The statute provided, in relevant part, for an appeal by the Government direct to the Supreme Court "[f]rom the decision or judgment sustaining a motion in bar, when the defendant has not been put in jeopardy." Appellee concedes, as indeed he must under the prior rulings of this Court, that his plea of former jeopardy constituted a "motion in bar" within the meaning of the statute.2 The issue is whether appellee had [91 S.Ct. 552] been "put in jeopardy" by virtue of the impaneling of the jury in the first proceeding before the declaration of mistrial. In Sisson, supra, the opinion of the Court3 -- in discussing the applicability of the motion-in-bar provision to the Government's direct appeal of the trial judge's actions there -- concluded, inter alia, that the "put in jeopardy" language applied whenever the jury had
been impaneled, even if the defendant might constitutionally have been retried under the double jeopardy provisions of the Fifth Amendment. 399 U.S. at 302-307.4
Here, the jury in the first proceeding had been impaneled before the mistrial ruling, but appellee's motion to dismiss on grounds of former jeopardy was made prior to the impaneling of the second jury. The Government contends that the impaneling of the jury must be understood to apply to the jury in the proceeding to which the plea of former jeopardy is offered as a bar, rather than the jury whose impaneling was, in the first instance, essential to sustain the plea on the merits. Appellee contends that the construction put on the statute in the Sisson opinion requires the conclusion that the Government may not appeal when a jury in the prior proceeding for the offense in question has been impaneled.

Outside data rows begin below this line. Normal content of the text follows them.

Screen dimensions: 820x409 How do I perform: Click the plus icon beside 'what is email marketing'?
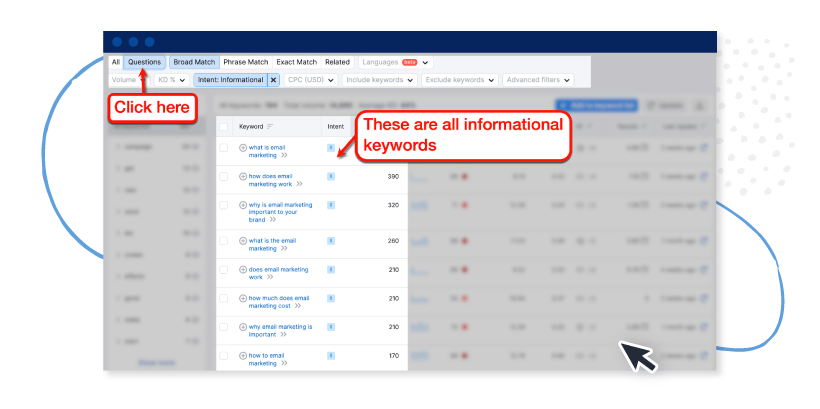click(x=243, y=147)
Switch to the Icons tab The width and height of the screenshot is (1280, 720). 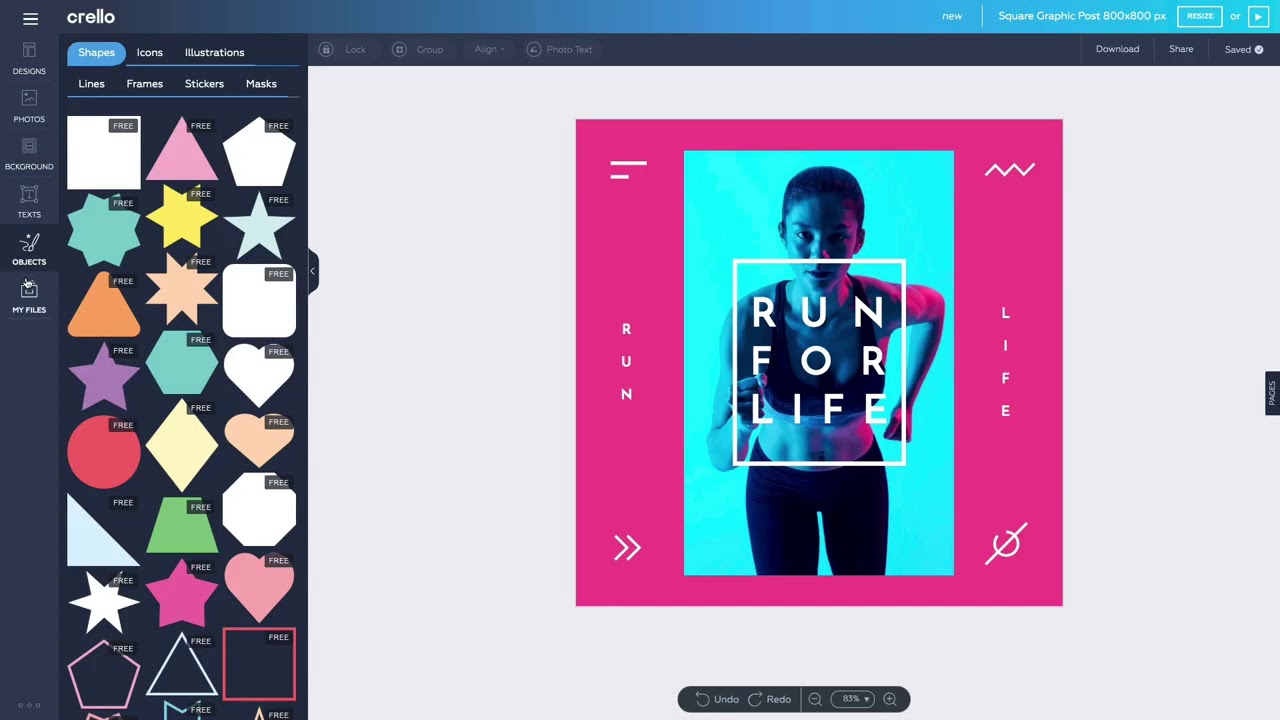tap(150, 52)
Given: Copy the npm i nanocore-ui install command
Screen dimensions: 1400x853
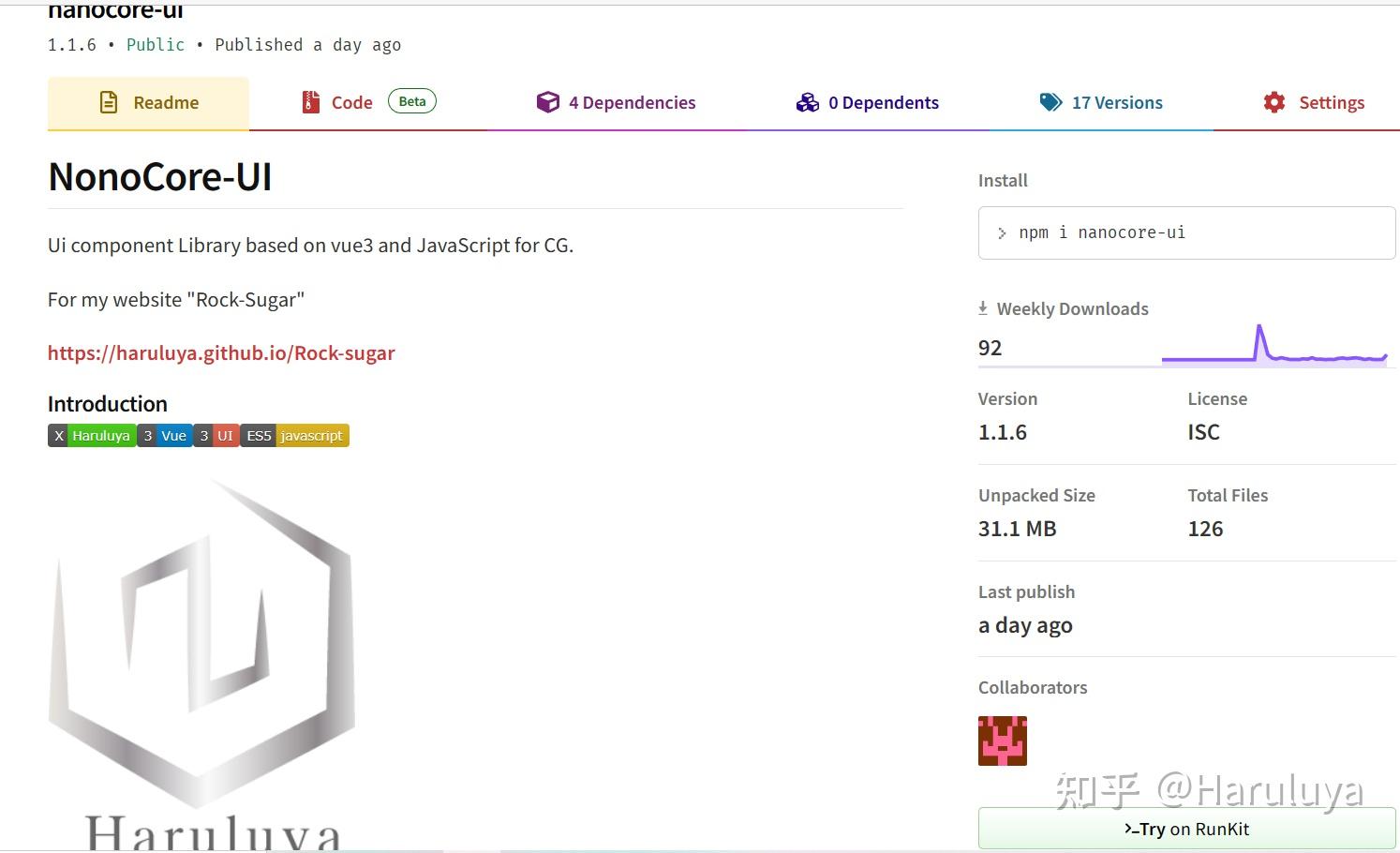Looking at the screenshot, I should [1102, 232].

We think the Government has the better of the argument.5 The Court's opinion in Sisson dealt with the problem presented by the trial judge's order purporting to arrest the entry of judgment on the guilty verdict
returned by the very jury whose impaneling was claimed to constitute "jeopardy" within the meaning of the motion-in-bar provision. The conclusion that jeopardy had attached by the impaneling of the jury in that proceeding rested on the view that the Congress was concerned, in granting the Government appeal rights in...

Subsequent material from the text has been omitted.